Proponents of deregulation do not perceive station licensees as “public trustees” of the public airwaves, required to provide a wide variety of services to many different listening groups. Instead, broadcasting has been increasingly seen as just another business operating in a commercial marketplace, an industry that did not need its management decisions questioned by government oversees. Opponents argue that deregulation violates key parts of the Communications Act of 1934— especially the requirement that broadcasters operate in the public interest— and allows broadcasters to seek profits with little public service programming required in return. these opponents further contend that certain postderegulation changes in the television industry (the growing number of stations on the air, the increasing number of television networks, and the considerable expansion of cable and other competing services) all provide evidence to support their contentions about deregulation’s harmful effects—presumable, the television industry would not have expanded so dramatically if profit-seeking businesses thought they would incur significant costs by serving the public. Backers of deregulation argue, however, that this growing plethora of competing service options will do more for the public interest than any government policy ever could.
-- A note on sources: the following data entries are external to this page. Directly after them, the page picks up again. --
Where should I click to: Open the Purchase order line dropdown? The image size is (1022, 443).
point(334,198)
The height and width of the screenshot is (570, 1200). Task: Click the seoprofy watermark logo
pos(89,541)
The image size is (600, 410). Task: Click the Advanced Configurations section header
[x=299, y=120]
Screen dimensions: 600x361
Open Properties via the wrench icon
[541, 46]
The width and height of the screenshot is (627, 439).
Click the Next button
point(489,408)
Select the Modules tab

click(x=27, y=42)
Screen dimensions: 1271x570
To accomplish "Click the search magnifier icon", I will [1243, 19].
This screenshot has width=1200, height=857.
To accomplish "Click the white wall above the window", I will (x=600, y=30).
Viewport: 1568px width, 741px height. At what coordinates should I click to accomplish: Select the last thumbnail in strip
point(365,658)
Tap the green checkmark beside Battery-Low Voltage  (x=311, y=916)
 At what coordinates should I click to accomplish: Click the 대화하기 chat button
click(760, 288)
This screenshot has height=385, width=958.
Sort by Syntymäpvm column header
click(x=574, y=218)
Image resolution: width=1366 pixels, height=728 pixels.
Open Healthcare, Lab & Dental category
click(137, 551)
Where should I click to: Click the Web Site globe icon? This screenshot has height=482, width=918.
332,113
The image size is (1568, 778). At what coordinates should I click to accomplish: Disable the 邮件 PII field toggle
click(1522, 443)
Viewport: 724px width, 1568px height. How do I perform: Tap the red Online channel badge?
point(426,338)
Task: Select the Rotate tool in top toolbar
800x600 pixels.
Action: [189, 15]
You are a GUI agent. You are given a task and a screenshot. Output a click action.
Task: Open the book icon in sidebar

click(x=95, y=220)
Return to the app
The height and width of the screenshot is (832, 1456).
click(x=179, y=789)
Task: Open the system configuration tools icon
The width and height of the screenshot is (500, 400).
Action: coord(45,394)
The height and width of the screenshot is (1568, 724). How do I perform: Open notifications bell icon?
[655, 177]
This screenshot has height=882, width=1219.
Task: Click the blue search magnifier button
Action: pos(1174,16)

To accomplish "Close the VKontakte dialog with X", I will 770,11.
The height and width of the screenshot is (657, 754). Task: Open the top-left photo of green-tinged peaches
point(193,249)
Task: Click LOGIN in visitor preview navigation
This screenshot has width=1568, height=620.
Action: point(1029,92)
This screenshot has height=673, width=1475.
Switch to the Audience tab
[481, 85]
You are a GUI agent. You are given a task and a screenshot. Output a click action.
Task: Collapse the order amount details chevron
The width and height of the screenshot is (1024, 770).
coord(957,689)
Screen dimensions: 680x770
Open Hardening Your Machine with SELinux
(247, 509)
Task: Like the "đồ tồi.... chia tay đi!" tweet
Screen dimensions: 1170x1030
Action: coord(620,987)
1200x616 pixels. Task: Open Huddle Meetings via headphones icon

The Telecommunications Act of 1996, although concerned only in small part with electronic media issues, greatly accelerated the pace of deregulation. Furthermore, the George W. Bush administration (beginning in 2001) appeared ready to do away with many of the few remaining television restrictions.
American deregulation has been widely emulated in other countries in spirit if not in detail. Developed and developing countries have introduced local stations to supplement national services; have begun to allow (if not encouraged) competing media, such as cable, satellite services, and videocassettes; and have sometimes loosened regulations on traditional radio and television. Advertising support along the lines of the American model has become more widely accepted in other nations, especially as television’s operating costs rise. However, the American example of relying on competition more than regulation also threatens many countries’ traditional public service broadcasting, which must meet increasing competition for viewers by offering more commercially appealing programs, usually entertainment, rather than culture-based programming.
Since the late 1990s, the dramatic expansion of the Internet has increased the pressure on traditional broadcasters as more consumers turn on web-based information and entertainment resources, often instead of television. The availability of the Internet’s many suppliers and services also gives new force to arguments for the deregulation of older services; such a move, deregulation proponents contend, will allow television to better compete with new media forms.